The fit function gives more weight to the intensities with low uncertainty due the diagonal matrix W, with wii = 1/σ2, where $${\sigma }^{2}={({\sigma }_{tot}/max({\sigma }_{tot}))}^{2}+{({\sigma }_{Age}/max({\sigma }_{Age}))}^{2}$$ with σAge the age uncertainty. ‘A’ is the parameter matrix based on a set of B-splines with knots every 23.7 yrs from 0 to 2000 AD. λ is the damping parameter, which controls the trade-off between the fit to the data and the roughness of the intensity curve. The optimum damping parameter was obtained by searching over a range of parameters from 10−7 to 109 and creating corresponding synthetic curves. By the comparison of the original data with the synthetic curves the root mean square (RMS) misfits were estimated. The optimum damping parameter was selected to be 100 so that the final curve is not too smooth nor too rough.
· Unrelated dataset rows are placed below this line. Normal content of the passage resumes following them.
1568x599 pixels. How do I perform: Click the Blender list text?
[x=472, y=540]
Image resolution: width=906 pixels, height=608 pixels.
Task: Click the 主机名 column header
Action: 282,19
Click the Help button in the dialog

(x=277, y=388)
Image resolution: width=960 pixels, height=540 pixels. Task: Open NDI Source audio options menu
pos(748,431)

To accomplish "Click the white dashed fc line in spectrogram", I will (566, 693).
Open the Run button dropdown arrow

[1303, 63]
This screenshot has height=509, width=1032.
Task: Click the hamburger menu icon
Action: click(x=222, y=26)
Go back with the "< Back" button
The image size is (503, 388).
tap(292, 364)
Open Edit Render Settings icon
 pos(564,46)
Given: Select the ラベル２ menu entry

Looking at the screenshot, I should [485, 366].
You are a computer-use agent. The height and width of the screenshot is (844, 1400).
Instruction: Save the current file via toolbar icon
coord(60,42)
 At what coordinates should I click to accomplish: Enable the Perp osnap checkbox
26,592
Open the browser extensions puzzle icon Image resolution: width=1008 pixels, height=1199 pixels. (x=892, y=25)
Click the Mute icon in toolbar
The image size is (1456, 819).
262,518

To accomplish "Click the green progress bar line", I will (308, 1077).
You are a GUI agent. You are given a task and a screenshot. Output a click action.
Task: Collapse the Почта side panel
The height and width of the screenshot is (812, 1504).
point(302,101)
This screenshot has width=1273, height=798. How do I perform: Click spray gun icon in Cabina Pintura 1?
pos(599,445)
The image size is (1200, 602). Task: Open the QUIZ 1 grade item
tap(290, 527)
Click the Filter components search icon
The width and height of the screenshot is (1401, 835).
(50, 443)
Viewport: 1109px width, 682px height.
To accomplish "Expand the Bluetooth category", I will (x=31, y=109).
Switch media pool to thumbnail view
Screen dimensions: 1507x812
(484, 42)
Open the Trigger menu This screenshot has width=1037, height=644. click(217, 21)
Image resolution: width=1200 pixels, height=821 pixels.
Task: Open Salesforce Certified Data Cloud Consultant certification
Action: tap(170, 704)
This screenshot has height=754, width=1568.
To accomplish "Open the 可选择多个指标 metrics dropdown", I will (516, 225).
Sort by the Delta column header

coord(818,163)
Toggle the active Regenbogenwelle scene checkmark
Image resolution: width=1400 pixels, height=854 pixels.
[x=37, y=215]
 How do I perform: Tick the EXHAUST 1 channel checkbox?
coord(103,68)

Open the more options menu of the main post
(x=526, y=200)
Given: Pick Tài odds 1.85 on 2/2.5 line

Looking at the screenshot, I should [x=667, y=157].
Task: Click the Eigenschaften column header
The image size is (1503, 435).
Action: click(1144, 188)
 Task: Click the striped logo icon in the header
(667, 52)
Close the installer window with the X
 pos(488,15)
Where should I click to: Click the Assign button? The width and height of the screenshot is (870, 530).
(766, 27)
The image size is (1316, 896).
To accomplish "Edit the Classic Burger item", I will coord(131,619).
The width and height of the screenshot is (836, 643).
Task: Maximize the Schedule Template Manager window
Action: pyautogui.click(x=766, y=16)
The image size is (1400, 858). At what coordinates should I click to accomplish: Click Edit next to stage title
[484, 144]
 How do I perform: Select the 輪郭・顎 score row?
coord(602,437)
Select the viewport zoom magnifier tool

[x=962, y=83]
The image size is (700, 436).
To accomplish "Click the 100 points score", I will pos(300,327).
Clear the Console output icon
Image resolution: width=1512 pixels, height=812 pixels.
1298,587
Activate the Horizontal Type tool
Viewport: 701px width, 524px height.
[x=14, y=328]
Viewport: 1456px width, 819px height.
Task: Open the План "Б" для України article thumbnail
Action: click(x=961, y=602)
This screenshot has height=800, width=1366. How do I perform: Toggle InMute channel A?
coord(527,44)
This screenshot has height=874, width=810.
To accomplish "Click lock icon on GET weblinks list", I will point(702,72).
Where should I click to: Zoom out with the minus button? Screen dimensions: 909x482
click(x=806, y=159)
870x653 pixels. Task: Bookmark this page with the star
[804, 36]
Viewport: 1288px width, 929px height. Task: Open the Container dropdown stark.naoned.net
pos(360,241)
The stochastic modelling makes use of a Bayesian approach that includes a priori knowledge about the time evolution of the geomagnetic field35. More specifically, the method is self-consistent as it avoids the use of arbitrary basis function, such as splines, and relies instead on Gaussian process regression incorporating a priori information consistent with the statistics of the GMF derived from satellite, ground based observatories and palaeomagnetic measurements. The Huber norm75 is applied to deal efficiently with outliers. To account for dating uncertainties, a bootstrap method associated with a Markov Chain Monte Carlo method select models obtained from a random distribution of dates with highest probabilities. Contrary to the SSF method, the bootstrap is only performed on the data ages not on the measurement uncertainties as the latter are handled in the inversion process. From each mean model and its associated a posteriori covariance matrix obtained from the bootstrap, an ensemble of possible realizations is calculated. The final stochastic modelling curve (SMC) is presented as a pdf of intensity.

### Periodicity analysis

The multitaper power spectra were calculated using the power spectral density code of Robert Parker, based on the work of Riedel and Sidorenko76. We used two prolate tapers and applied them to the de-trended data. Similar results were obtained with 3 tapers, while with increasing the number of tapers, the spectrum becomes much smoother.

The wavelet analysis77 provides information of the time-frequency distribution, i.e., how the spectral features evolve over time. The time-frequency analysis was based on the Morlet wavelets. The number of scales is 56, and these are converted to frequencies later. With this method we confirmed the periods identified with the multitaper spectral estimates.